── Source passage ──

Rice was also grown in the tidal river estuaries of Guinea, Liberia and Sierra Leone where rice farmers already used irrigation methods for growing their crops as well as a unique mixed cropping system.
These early farmers also used salt water to eliminate weeds and unwanted vegetable from their farmland while fresh water was pumped in to irrigate the crops.
These same agricultural practices were used on the slave plantations of South Carolina that was a major rice producer for over a century during the height of the trans-Atlantic slave trade.
There is a possibility that African slaves working these plantations may have been extremely knowledgeable about the techniques of rice cultivation.
The International Rice Research Institute (IRRI) has estimated that rice was domesticated in Africa approximately
6000 BC.
The intensive process of growing and cultivating bananas further illustrates the innate agricultural skills which existed on the African continent.
Early farmers in Uganda recognise that certain flowers, after blossoming, produced small fruits.
Through cross fertilisation experiments, over a number of successive generations, these ancient farmers developed and produced the cooking plantain which today is a staple food and shapes the landscape in Africa, the Caribbean and Central America.
The introduction and propagation of bananas gave access to a regular supply of feed that enabled herdsmen to expand their herds of livestock.
This practice continues in some parts of the world.
Bananas were introduced as a staple food on merchant vessels, also allowing trade to expand.

───
── Data section ──

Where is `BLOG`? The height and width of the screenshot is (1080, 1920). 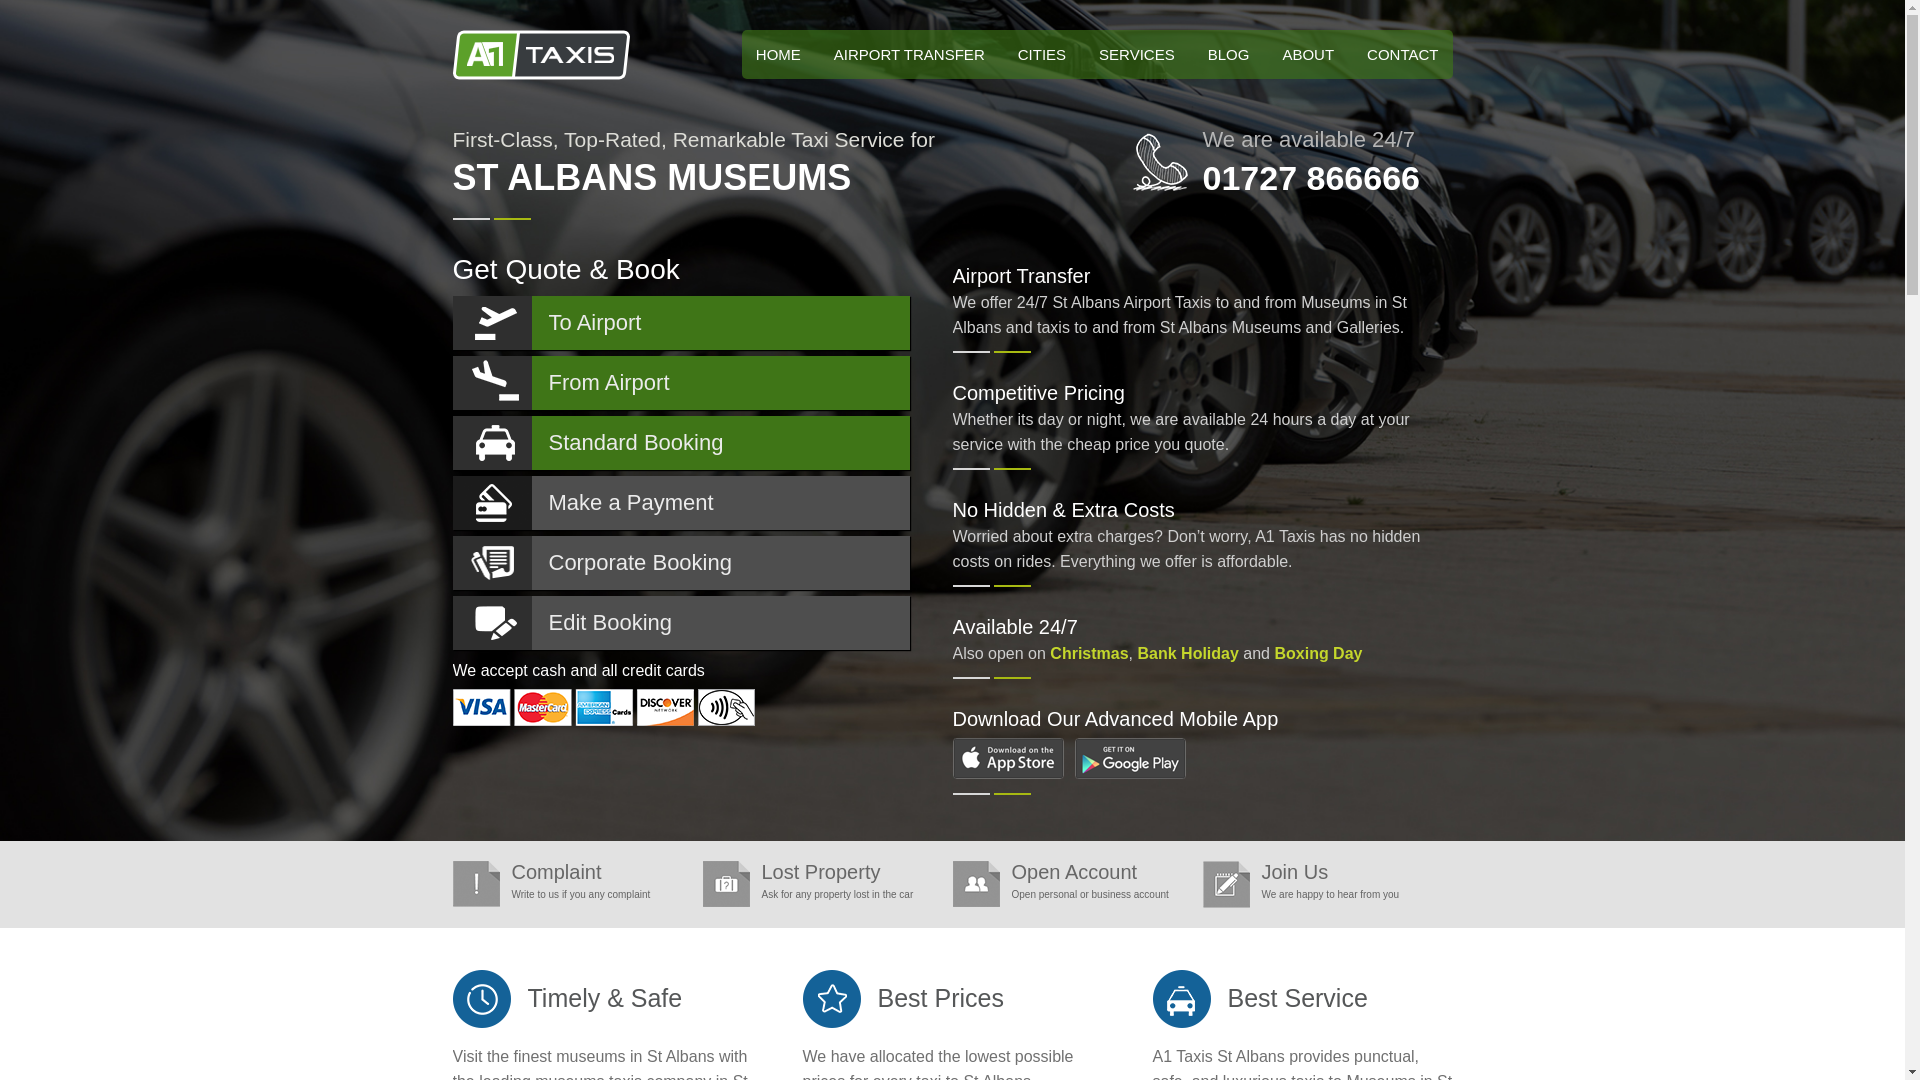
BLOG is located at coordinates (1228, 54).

───
── Data section ──

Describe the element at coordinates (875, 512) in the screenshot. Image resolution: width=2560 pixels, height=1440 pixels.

───

* To-do list:
A - Translate this sentence from the passage on African agriculture into Spanish: "Bananas were introduced as a staple food on merchant vessels, also allowing trade to expand."
B - Condense into a short bulleted list the paragraph of the passage on African agriculture that begins "The intensive process of growing and cultivating bananas" and ends "also allowing trade to expand."
C - Reproduce word for word the part of the passage on African agriculture between "The International Rice" and "produced small fruits.", inclusive.

* Expected outputs:
A - Los plátanos se introdujeron como alimento básico en los buques mercantes, lo que también permitió que el comercio se expandiera.

B -
- Banana growing and cultivation show the agricultural skill present in Africa.
- Early farmers in Uganda noticed that certain flowers produced small fruits after blossoming.
- Through cross-fertilization over successive generations, they developed the cooking plantain, now a staple food that shapes the landscape in Africa, the Caribbean and Central America.
- A regular banana feed supply let herdsmen expand their livestock herds, a practice that continues in some parts of the world.
- Bananas carried as a staple food on merchant vessels also helped trade expand.

C -
The International Rice Research Institute (IRRI) has estimated that rice was domesticated in Africa approximately
6000 BC.
The intensive process of growing and cultivating bananas further illustrates the innate agricultural skills which existed on the African continent.
Early farmers in Uganda recognise that certain flowers, after blossoming, produced small fruits.